Zeigedaten für Text und Elemente:
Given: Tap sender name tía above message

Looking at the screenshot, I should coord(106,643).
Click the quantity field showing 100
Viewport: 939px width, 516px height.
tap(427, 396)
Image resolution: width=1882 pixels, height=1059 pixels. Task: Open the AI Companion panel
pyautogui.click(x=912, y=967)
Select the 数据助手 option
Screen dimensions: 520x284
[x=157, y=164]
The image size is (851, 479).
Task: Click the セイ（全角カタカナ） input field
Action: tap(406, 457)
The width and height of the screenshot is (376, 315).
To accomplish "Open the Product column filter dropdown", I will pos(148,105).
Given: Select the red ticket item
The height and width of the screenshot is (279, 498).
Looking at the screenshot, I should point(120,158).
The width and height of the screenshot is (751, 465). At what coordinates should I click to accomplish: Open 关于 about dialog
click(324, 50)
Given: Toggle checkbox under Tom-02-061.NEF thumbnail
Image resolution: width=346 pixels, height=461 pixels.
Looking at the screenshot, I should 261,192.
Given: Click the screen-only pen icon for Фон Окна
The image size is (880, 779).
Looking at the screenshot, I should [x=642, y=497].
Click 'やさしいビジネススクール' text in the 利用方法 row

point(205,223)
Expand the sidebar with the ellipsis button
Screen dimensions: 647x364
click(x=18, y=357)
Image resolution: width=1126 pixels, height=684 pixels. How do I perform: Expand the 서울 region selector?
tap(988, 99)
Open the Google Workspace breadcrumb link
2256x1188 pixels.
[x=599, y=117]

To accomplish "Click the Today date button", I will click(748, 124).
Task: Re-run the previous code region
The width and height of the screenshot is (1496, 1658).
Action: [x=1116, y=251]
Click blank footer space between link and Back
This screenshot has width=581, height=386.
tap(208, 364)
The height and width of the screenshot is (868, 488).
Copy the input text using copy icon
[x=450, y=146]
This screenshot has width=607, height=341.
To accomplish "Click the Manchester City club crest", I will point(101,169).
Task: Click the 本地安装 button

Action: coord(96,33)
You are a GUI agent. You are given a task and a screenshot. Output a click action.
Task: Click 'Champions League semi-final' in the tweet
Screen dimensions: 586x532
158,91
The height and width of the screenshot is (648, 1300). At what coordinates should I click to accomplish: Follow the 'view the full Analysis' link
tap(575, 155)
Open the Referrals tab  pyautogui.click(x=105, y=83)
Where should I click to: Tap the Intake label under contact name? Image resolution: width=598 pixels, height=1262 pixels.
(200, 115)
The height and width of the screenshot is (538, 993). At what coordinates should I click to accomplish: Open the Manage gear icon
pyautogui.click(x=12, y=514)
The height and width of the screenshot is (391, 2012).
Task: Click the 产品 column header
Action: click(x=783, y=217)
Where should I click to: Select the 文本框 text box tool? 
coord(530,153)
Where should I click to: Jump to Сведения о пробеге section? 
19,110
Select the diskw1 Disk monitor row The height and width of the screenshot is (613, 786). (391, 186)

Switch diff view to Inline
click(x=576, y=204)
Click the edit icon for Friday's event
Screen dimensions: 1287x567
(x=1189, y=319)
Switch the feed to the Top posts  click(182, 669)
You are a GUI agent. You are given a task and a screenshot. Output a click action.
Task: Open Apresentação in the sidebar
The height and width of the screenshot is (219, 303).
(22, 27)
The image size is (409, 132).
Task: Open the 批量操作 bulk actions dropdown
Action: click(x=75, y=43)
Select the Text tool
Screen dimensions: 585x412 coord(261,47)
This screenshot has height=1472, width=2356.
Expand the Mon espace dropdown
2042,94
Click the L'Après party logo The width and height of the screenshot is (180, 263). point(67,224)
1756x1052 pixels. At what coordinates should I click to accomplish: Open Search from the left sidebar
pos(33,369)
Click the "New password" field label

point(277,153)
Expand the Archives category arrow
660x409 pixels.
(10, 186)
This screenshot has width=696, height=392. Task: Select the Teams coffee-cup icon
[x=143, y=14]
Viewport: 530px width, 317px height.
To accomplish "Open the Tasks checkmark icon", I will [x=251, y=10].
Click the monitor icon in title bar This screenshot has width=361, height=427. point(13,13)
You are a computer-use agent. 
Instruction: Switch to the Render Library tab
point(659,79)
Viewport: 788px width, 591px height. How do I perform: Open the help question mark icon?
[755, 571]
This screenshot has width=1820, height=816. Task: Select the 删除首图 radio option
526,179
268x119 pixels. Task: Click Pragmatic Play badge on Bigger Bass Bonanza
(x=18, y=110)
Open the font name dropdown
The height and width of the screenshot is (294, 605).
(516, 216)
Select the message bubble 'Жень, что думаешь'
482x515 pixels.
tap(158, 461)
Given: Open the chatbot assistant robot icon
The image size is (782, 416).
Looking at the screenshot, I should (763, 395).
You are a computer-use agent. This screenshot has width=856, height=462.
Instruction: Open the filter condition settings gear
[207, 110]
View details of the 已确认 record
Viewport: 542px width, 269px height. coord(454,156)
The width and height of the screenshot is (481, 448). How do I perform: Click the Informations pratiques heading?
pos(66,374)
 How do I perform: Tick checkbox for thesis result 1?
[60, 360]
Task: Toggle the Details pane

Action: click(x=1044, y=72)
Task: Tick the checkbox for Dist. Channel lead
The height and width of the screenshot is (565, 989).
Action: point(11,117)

__SCHRIFTLICHER AUFTRAG__.
Übertragen Sie alles vom Anfang des Materials bis hinunter zu der Zeile, die „I will pos(148,105).“ enthält, Zeile für Zeile ohne jede Änderung. Diese letzte Zeile gehört dazu.

__VOLLSTÄNDIGE ANTWORT__.
Given: Tap sender name tía above message

Looking at the screenshot, I should coord(106,643).
Click the quantity field showing 100
Viewport: 939px width, 516px height.
tap(427, 396)
Image resolution: width=1882 pixels, height=1059 pixels. Task: Open the AI Companion panel
pyautogui.click(x=912, y=967)
Select the 数据助手 option
Screen dimensions: 520x284
[x=157, y=164]
The image size is (851, 479).
Task: Click the セイ（全角カタカナ） input field
Action: tap(406, 457)
The width and height of the screenshot is (376, 315).
To accomplish "Open the Product column filter dropdown", I will pos(148,105).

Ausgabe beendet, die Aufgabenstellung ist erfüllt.